Help with an integration problem.

Full solutions are not allowed.

Try the substitution $u=a^5+ax^4$ as the numerator is a constant multiple of the derivative of the denominator.

As, I mentioned ; I did that already here's what I ended up with.
$ln7 * 1/8a$
Hence,that's why am asking for the solution

I make it $\displaystyle \frac{1}{4a}\ln\left(\frac{17}{2}\right)$

As BobbJo said, posting full solutions is against forum rules. Post your working if you'd like someone to check it.

Here's how I approached it.
Find
let $u=a^5+ax^4$
Therefore, $du=4ax^3 dx$
, $dx$ = $\frac{1}{4ax^3}$ $du$
, $x^3 dx$ =$\frac{1}{4a}$ $du$
We will define the boundaries later, integrating:
$\displaystyle \int\frac{x^3}{u}$ $dx$
Since $x^3 dx$ =$\frac{1}{4a}$ $du$
$\displaystyle \int\frac{1}{u}$ * $\frac{1}{4a}$ $du$
Integrating we get;
$ln|u|$ * $\frac{u}{4a}$

Re-defining the limits as we are dealing with $u$;
Since $u=a^5+ax^4$
Where $x$=a, $u$=$2a^5$
,Where $x$=2a, $u$=$17a^5$
So your definite integral will look like this:$\displaystyle \int_{2a^5}^{17a^5}$
Subtracting "$\mathrm{After \ substantiating \ in \ value \ got \ from \ the\ integration }$" the upper limit from the lower limit will result in $\frac{15a^4}{4}$ * $ln\frac{17}{2}$
However, the answer I got is incorrect , point out the mistake.
Thanks.

$\displaystyle \int\frac{1}{u}$ * $\frac{1}{4a}$ $du$
Integrating we get;
$ln|u|$ * $\frac{u}{4a}$


Thanks.

You seem to have acquired an extra "u".

Should be $\displaystyle\ln |u|\times \frac{1}{4a}$



Aside from going wrong earlier, if you had continued along this path, you'd have ended up with:

$\displaystyle \frac{17a^4}{4}\ln 17 - \frac{2a^4}{4}\ln 2$ which doesn't simplify to what you put.

The integration there is incorrect. $\displaystyle \int \dfrac{\mathrm{d}u}{4au} = \frac{1}{4a}\ln|u|$

I haven't worked through the rest of the question, but does that solve your problem?

I see, Thanks.
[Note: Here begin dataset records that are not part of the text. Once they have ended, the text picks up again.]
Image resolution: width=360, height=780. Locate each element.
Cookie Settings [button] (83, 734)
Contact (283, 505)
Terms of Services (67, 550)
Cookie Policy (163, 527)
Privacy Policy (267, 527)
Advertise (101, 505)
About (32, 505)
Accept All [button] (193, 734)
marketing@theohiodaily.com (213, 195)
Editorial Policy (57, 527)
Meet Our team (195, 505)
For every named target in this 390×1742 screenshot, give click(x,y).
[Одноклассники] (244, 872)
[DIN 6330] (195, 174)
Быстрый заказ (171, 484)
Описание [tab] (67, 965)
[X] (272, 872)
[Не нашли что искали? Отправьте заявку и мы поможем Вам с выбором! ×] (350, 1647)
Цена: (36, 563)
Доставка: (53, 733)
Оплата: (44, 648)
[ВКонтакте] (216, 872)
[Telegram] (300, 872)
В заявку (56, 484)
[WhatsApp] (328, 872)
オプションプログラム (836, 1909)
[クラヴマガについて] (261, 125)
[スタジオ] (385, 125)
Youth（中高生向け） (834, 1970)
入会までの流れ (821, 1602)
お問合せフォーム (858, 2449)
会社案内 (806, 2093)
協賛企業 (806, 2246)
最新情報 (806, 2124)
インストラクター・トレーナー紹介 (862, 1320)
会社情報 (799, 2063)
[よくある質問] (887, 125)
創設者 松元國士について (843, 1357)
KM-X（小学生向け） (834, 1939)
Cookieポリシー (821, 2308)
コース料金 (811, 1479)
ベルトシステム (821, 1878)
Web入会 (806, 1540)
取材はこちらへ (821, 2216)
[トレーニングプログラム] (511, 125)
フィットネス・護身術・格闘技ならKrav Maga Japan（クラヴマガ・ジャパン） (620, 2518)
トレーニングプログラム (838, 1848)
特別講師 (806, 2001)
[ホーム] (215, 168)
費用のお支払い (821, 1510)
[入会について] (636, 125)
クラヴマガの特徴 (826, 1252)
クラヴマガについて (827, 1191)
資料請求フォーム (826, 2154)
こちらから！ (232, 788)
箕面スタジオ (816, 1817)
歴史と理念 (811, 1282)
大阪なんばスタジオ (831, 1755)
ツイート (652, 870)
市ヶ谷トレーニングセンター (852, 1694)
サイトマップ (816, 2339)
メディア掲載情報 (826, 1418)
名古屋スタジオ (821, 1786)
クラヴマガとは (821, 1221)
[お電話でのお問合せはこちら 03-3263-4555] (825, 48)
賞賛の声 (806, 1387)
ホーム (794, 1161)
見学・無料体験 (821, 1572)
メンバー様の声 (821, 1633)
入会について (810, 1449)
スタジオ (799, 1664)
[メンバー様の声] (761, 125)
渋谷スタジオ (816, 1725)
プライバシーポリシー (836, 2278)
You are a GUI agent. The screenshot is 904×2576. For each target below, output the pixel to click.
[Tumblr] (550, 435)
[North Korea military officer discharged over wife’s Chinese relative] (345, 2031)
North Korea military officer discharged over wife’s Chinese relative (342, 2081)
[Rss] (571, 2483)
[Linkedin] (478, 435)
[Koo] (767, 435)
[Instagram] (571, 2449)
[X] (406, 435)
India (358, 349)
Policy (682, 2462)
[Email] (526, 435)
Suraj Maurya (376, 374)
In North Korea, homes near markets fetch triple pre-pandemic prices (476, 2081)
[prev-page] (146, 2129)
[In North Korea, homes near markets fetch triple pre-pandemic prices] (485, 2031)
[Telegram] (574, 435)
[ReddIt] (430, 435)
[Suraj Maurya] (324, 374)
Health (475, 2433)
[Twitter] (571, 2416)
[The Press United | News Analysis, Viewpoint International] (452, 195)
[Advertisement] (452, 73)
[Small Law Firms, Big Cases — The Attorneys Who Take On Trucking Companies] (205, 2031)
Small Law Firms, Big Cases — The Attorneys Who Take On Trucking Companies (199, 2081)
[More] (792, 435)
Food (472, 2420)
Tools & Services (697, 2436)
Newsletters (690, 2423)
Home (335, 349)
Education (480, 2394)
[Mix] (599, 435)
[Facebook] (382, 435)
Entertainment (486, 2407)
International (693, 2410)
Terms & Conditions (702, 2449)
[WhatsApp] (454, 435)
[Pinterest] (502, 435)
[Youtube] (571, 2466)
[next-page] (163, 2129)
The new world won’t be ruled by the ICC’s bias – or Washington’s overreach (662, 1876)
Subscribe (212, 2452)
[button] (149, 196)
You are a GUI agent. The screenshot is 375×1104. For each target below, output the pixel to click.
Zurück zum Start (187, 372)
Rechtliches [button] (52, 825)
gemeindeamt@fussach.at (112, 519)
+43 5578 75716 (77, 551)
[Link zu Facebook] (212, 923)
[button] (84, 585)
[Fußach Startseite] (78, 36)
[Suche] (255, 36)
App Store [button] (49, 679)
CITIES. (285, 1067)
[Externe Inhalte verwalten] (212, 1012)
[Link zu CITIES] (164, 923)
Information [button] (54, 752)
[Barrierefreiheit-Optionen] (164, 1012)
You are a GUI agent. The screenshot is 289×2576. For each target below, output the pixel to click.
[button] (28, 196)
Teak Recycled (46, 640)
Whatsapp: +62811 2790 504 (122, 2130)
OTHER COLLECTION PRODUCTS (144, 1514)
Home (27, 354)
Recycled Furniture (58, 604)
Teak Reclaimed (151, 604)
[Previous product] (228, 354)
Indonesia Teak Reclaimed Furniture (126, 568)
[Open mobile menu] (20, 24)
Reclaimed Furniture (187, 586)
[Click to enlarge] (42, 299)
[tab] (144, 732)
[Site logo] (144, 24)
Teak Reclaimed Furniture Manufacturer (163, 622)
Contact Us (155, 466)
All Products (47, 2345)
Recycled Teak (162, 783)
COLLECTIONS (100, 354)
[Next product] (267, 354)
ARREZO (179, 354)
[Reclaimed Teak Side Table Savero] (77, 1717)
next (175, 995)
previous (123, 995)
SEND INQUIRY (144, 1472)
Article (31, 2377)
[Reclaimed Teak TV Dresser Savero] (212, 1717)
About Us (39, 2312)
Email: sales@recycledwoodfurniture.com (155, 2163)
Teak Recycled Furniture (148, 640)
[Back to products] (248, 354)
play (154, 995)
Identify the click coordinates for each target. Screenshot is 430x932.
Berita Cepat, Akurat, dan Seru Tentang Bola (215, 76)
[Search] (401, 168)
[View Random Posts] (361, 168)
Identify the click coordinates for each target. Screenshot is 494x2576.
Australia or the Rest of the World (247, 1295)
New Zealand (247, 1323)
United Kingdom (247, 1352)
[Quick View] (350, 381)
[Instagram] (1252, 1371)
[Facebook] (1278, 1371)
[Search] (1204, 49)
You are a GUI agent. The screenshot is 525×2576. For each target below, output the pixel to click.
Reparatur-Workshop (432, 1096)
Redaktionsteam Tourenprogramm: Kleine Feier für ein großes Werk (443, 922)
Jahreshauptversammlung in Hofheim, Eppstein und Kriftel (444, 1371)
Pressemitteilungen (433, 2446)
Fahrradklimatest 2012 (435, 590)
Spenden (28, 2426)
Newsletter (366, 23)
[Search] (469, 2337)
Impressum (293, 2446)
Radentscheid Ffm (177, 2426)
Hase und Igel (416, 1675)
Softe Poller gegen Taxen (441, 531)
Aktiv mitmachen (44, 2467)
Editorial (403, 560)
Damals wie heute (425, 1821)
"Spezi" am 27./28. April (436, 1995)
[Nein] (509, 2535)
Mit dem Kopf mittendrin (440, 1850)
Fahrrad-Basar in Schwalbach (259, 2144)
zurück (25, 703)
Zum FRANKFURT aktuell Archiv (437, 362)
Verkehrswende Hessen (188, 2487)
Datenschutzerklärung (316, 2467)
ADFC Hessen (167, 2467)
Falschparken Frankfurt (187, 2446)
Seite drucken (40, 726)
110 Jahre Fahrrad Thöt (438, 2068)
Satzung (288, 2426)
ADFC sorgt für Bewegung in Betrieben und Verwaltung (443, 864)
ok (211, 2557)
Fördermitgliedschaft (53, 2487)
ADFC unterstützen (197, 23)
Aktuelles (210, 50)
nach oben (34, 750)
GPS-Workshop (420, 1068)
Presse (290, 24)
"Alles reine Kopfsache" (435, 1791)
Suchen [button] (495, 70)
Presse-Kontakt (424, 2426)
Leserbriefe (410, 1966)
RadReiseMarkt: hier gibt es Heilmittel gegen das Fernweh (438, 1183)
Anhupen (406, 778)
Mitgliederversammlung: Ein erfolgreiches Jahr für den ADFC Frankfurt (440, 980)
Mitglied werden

However, in integrating:
$\displaystyle\int\ \frac{1}{u}*\frac{1}{4a}$ $dx$
Why multypling them then integrating? and why not integrating $\frac{1}{u}$ then integrating $\frac{1}{4a}$ as a constant? to be $\frac{u}{4a}$ As this what I did (How I ended up with the extra $u$)

I see, Thanks. However, in integrating:
$\displaystyle\int\ \frac{1}{u}*\frac{1}{4a}$ $dx$
Why multypling them then integrating? and why not integrating $\frac{1}{u}$ then integrating $\frac{1}{4a}$ as a constant? to be $\frac{u}{4a}$ As this what I did (How I ended up with the extra $u$)

Well, 1/4a is just a constant, you can pull it out of the integral.

$\displaystyle \int \frac{1}{4a}\times \frac{1}{u}\; du = \frac{1}{4a}\int\frac{1}{u}\; du$

If you're going to try treat it as a function of u, then you're trying to integrate a product of two functions, in which case you need to use integration by parts. It's massive overkill, but you might find it useful as an exercise to do it that way.

There is no justfitication for integating the product of two functions one at a time and multiplying them. If there were you could have, for example:

$\displaystyle\int x^2\;dx = \int x \times x \;dx = \frac{x^2}{2}\times\frac{x^2}{2}= \frac{x^4}{4}$ which is clearly WRONG.

When you integrate a function multiplied by a constant, you just integrate the function itself and leave the constant multiple unaffected.

eg $\displaystyle \int 5a \times u \ \mathrm{d}u = 5a \times \frac{1}{2}u^2 = \frac{5}{2}au^2 + k$

where $a$ and $k$ are constants.

This example is no different.

As, I mentioned ; I did that already here's what I ended up with.
$ln7 * 1/8a$
Hence,that's why am asking for the solution

I'm not sure where you mentioned that. I must be blind. I feel bad that I can't read minds.